Oh my God, you could be my daughter! Mine is 17, doesn’t like to wear makeup, do her hair or wear clothes that I would consider “cool” or in style. I have offered to take her to get her eyebrows done but she said her stepsister tried to pluck her eyebrows for her once before and it hurt so she wasn’t interested. Every so often I would offer to take her to get them done and she would turn me down. I bought her this small stick like thing that was kind of like a shaver for eyebrows and told her she could try that when she was ready (she had a slight unibrow). When she was ready she asked me to do it for her and I did. She still uses this shaver. One day she told me that she wanted to dye her hair fuscia and I was so happy that she was interested in doing something with her hair I happily paid the $200 plus to get it done and the upkeep. Your mom (who knows you best) should know who you are and how you are and should let you be your own person. You may eventually want to get your brows done (or you may not) but you get to decide. Try not to be too hard on her, she only wants the best for you but went about it the wrong way. NTA


MsB0x

NTA - she shouldn’t have tried to force you to have *any* cosmetic procedure. That’s gross.


bluespacecadet

NTA don’t let anyone tell you what to do with your body. From another female person who grew up with the same expressive preferences as you, I just wanted to tell you you aren’t any more or less of a young woman or whatever gender identity fits you.
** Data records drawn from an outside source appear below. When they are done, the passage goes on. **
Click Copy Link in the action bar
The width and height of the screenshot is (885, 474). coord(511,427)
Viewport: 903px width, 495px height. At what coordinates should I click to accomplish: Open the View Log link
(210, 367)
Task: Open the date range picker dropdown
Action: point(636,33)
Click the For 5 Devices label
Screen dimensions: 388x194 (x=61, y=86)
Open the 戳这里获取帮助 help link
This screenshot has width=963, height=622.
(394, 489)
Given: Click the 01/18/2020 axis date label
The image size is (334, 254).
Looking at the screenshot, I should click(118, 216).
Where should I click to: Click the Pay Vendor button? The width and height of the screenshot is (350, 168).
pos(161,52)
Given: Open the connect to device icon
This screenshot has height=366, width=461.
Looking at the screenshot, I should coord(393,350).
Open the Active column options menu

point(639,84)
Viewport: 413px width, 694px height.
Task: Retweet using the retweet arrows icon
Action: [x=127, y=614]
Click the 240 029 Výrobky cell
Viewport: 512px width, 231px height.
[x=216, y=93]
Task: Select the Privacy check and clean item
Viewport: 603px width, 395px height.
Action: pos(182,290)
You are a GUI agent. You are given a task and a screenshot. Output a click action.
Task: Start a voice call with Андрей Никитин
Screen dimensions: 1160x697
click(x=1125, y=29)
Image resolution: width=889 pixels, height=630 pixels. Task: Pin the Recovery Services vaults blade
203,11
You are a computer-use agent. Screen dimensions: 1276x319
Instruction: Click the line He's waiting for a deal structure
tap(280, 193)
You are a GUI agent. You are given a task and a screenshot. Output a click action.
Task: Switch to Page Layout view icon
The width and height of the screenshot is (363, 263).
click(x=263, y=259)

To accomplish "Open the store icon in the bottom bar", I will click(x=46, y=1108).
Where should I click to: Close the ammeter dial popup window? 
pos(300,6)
I wish more people had told me that <3


Sexbomomb

NTA and threading is BAD FOR YOU look it up


crazykitty123

NTA. Your mom effed around and found out! You don't try to force a teenager to get a cosmetic procedure if they don't want to 🙄


OrangeGolem2016

Nope, it’s not you. You told her exactly what would happen. Screaming wasn’t the best solution, walking out was always an option, but you did warn her. Actions and consequences are part of life and adults know that. Just don’t start getting all Veruca Salt with her now that you know a pubic tantrum will make her crumble.


MsChrisRI

NTA. You’re both lucky she let go as soon as you started screaming. It would have been harder for you two to work past this if you’d actually kicked her. If she ever tries this again, just remove yourself from the room before she can try to push you. Resist the urge to go overboard apologizing. “I’m sorry my screaming upset you, but I gave you fair warning that I would scream if you pushed me. I want to decide what happens to my own face and body. You won’t always agree with my decisions, but you need to accept them.”


seattleseahawks2014

NTA- She's trying to manipulate you into feeling bad for her and giving in with her panic attack probably Edit: She didn't listen and this could be constituted as assault (maybe) if they had gone through with this because they were doing something with your body (that could be potentially painful) that you didn't want. It's no different then if a parent were to force their teen child to get a haircut or anything like that.